Updated zim.Archive to libkiwix's bhavior

rgaudin · rgaudin · commit a45d6b94699f · 2022-05-09T16:01:31.000Z
- Added `Archive.tags` and `Archive.get_tags()` for a parsed list of Tags
- `Archive.get_tags()` can return libkiwix's version which includes hints
- `Article.article_counter` now returns libzim's `article_count` or the parsed count
based on the file's version

Also updated Changelog format
diff --git a/CHANGELOG.md b/CHANGELOG.md
@@ -1,13 +1,40 @@
-# 1.4.3
+## Changelog
+
+All notable changes to this project are documented in this file.
+
+The format is based on [Keep a Changelog](https://keepachangelog.com/en/1.0.0/),
+and this project adheres to [Semantic Versioning](https://semver.org/spec/v2.0.0.html) (as of version 1.5.0).
+
+## [Unreleased]
+
+### Added
+
+- `zim.Archive.tags` and `zim.Archive.get_tags()` to retrieve parsed Tags
+  with optionnal `libkiwix` param to include libkiwix's hints
+- [tests] Counter tests now also uses a libzim6 file.
+
+### Changed
+
+- `zim.Archive.article_counter` follows libkiwix's new bahavior of
+  returning libzim's `article_count` for libzim 7+ ZIMs and
+  returning previously returned (parsed) value for older ZIMs.
+
+### Removed
+
+- Unreachable code removed in `imaging` module.
+- [tests] “Sanskrit” removed from tests as output not predicatble depending on plaftform.
• • • •
§ **STATED GOAL A**: From the listing, copy the lines from the one containing "Task: Open the Teamwork menu" up to and including the one containing "coord(145,247)", unchanged.
The zim.Archive commit and the listing have nothing to do with each other.

§ **ROWS**:
• • • •
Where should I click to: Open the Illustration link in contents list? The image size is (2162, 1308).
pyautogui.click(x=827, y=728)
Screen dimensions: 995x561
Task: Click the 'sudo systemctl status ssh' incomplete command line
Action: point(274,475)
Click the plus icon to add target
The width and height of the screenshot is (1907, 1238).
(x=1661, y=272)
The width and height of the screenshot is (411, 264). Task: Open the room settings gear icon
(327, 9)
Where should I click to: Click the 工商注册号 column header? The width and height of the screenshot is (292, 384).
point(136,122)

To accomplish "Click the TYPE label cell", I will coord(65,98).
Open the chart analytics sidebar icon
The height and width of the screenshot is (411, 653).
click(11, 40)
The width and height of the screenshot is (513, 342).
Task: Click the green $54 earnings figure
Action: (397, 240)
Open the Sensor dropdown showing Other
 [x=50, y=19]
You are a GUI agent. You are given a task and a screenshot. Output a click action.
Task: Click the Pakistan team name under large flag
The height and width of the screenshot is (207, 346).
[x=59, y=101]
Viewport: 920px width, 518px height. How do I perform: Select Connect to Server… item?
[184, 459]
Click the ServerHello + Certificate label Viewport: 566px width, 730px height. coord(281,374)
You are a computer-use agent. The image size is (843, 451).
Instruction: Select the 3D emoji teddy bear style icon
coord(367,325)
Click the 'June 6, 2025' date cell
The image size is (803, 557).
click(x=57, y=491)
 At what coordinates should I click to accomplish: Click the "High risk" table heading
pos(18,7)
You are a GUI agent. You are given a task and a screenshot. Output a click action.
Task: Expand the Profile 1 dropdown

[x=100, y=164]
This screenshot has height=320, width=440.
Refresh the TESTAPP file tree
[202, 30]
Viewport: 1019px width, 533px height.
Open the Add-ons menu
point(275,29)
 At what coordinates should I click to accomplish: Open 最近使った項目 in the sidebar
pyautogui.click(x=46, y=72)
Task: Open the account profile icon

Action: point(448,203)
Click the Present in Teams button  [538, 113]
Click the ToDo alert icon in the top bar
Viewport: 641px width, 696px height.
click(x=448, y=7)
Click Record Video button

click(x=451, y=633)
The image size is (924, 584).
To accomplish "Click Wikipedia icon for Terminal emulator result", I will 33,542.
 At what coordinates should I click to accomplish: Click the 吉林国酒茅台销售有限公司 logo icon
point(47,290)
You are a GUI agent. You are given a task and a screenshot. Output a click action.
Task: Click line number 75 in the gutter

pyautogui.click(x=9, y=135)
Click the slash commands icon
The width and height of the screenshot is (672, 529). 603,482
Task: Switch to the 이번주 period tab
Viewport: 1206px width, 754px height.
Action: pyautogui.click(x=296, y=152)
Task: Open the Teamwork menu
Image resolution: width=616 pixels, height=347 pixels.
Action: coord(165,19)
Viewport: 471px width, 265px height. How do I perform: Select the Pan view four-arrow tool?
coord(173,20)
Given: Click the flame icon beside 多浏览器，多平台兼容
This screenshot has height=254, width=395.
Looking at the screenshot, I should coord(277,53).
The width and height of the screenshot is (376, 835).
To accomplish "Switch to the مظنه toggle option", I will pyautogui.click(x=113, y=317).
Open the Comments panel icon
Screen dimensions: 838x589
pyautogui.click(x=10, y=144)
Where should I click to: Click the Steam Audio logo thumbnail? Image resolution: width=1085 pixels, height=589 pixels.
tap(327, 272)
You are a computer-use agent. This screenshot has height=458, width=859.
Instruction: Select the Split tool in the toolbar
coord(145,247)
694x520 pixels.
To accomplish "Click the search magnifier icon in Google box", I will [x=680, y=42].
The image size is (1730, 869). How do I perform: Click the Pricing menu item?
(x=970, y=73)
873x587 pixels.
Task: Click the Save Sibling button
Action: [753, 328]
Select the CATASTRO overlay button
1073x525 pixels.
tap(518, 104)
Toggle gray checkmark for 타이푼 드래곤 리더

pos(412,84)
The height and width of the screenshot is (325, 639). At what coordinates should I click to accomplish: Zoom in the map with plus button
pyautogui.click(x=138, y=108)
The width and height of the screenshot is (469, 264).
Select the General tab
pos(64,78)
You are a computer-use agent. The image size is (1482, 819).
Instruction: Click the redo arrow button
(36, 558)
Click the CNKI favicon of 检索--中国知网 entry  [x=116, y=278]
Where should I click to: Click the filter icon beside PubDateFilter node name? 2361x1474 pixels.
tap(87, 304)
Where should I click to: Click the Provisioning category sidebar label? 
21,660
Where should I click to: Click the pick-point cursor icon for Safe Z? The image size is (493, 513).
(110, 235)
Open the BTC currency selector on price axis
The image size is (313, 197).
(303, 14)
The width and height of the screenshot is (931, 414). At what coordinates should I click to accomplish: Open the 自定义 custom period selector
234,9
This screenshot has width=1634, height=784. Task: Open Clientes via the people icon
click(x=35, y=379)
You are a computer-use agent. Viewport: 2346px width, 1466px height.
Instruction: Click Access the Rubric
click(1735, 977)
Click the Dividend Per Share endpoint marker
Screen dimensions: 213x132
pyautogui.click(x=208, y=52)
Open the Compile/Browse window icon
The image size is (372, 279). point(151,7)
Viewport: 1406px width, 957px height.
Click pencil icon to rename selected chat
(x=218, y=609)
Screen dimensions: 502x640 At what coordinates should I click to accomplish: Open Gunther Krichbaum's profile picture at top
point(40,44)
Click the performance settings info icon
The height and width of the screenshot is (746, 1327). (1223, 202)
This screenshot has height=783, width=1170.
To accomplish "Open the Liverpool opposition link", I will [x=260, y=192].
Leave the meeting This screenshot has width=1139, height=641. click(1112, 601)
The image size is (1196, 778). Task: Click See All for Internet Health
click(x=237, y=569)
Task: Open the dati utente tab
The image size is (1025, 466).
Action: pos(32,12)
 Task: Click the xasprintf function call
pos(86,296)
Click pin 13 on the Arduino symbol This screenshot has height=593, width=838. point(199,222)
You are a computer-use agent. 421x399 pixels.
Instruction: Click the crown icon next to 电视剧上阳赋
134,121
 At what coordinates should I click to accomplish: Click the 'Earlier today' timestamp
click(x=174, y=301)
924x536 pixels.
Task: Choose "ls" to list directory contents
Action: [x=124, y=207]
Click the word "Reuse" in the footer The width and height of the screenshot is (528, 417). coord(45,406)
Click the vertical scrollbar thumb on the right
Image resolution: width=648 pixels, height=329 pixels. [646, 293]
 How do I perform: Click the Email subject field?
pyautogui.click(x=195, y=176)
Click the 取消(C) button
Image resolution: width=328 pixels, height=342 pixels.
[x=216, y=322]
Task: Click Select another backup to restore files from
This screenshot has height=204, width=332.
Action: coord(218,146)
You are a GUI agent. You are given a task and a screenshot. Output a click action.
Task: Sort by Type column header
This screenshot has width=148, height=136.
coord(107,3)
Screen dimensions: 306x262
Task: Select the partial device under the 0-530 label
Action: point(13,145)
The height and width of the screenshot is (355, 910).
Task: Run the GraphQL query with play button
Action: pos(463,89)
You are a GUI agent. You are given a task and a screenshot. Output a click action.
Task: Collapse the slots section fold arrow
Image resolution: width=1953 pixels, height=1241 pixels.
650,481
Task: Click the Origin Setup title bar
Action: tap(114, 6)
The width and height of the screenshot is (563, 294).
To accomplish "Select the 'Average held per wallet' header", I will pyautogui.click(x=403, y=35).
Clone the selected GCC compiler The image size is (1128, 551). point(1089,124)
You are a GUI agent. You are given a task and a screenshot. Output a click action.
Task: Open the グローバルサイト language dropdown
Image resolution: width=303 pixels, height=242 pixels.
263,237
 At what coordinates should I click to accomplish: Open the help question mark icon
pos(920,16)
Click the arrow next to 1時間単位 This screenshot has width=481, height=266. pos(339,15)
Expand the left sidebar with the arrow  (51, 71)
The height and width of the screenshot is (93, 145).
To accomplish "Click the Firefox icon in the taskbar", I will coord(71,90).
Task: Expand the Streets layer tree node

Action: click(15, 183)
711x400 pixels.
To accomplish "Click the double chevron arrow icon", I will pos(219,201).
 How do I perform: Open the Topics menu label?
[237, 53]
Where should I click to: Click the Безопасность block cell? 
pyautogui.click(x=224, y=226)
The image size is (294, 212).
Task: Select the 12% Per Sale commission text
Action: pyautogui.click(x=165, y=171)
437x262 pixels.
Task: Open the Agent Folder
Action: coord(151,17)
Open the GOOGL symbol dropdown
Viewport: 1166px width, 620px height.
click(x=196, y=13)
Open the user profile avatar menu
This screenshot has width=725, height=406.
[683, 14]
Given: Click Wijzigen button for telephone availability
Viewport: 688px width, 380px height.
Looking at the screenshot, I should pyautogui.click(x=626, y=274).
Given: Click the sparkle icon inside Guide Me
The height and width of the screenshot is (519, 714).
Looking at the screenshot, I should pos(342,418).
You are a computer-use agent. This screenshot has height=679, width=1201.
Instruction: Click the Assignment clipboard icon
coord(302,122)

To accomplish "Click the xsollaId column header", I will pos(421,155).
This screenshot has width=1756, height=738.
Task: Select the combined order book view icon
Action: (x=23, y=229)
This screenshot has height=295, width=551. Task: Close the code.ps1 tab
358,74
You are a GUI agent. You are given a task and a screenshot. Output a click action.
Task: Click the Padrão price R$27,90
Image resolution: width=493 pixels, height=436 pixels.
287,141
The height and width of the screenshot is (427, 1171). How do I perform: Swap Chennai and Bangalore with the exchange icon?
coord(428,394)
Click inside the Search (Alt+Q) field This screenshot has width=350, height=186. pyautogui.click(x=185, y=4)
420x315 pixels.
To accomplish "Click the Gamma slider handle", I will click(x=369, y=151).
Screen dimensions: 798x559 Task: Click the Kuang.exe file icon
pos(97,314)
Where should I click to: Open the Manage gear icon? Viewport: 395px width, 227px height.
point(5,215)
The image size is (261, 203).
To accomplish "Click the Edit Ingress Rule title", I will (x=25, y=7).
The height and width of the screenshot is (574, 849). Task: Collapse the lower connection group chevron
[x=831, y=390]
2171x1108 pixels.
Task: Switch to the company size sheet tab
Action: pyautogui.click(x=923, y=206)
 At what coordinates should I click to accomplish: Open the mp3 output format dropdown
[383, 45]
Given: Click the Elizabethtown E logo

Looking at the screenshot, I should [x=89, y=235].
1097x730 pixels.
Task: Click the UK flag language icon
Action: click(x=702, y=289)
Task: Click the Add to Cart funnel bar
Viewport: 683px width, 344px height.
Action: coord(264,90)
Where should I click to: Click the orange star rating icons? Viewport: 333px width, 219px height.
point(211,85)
• • • •
§ **STATED GOAL B**: Continue the zim.Archive commit from where it stops.

§ **TASK ANSWER A**:
Task: Open the Teamwork menu
Image resolution: width=616 pixels, height=347 pixels.
Action: coord(165,19)
Viewport: 471px width, 265px height. How do I perform: Select the Pan view four-arrow tool?
coord(173,20)
Given: Click the flame icon beside 多浏览器，多平台兼容
This screenshot has height=254, width=395.
Looking at the screenshot, I should coord(277,53).
The width and height of the screenshot is (376, 835).
To accomplish "Switch to the مظنه toggle option", I will pyautogui.click(x=113, y=317).
Open the Comments panel icon
Screen dimensions: 838x589
pyautogui.click(x=10, y=144)
Where should I click to: Click the Steam Audio logo thumbnail? Image resolution: width=1085 pixels, height=589 pixels.
tap(327, 272)
You are a computer-use agent. This screenshot has height=458, width=859.
Instruction: Select the Split tool in the toolbar
coord(145,247)

§ **TASK ANSWER B**:
+
+
+## [1.4.3]
 
 * `zim.Archive.counters` wont fail on missing `Counter` metadata
 
-# 1.4.2
+## [1.4.2]
 
 * Fixed leak in `zim.Archive`'s `.counters`
 * New `.get_text_metadata()` method on `zim.Archive` to save UTF-8 decoding
 
-# 1.4.1
+## [1.4.1]
 
 * New `Counter` metadata based properties for Archive:
   * `.counters`: parsed dict of the Counter metadata
@@ -17,7 +44,7 @@
 * Added `uri` module with `rebuild_uri()`
 
 
-# 1.4.0
+## [1.4.0]
 
 * Using new python-libzim based on libzim v7
   * New Creator API
@@ -37,7 +64,7 @@
 * Fixed `image.save_image()` saving to disk even when using a bytes stream
 * Fixed `image.transformation.resize_image()` when resizing a byte stream without a dst
 
-# 1.3.6 (internal)
+## [1.3.6 (internal)]
 
 Intermediate release using unreleased libzim to support development of libzim7.
 Don't use it.
@@ -58,7 +85,7 @@ Don't use it.
 * Added delete_fpath to add_item_for() and fixed StaticItem's auto remove
 * Updated badges for new repo name
 
-# 1.3.5
+## [1.3.5]
 
 * add `stream_file()` to stream content from a URL into a file or a `BytesIO` object
 * deprecated `save_file()`
@@ -67,7 +94,7 @@ Don't use it.
 * Added support for in-memory optimization for PNG, JPEG, and WebP images
 * allows enabling debug logs via ZIMSCRAPERLIB_DEBUG environ
 
-# 1.3.4
+## [1.3.4]
 
 * added `wait` option in `YoutubeDownloader` to allow parallelism while using context manager
 * do not use extension for finding format in `ensure_matches()` in `image.optimization` module
@@ -76,21 +103,21 @@ Don't use it.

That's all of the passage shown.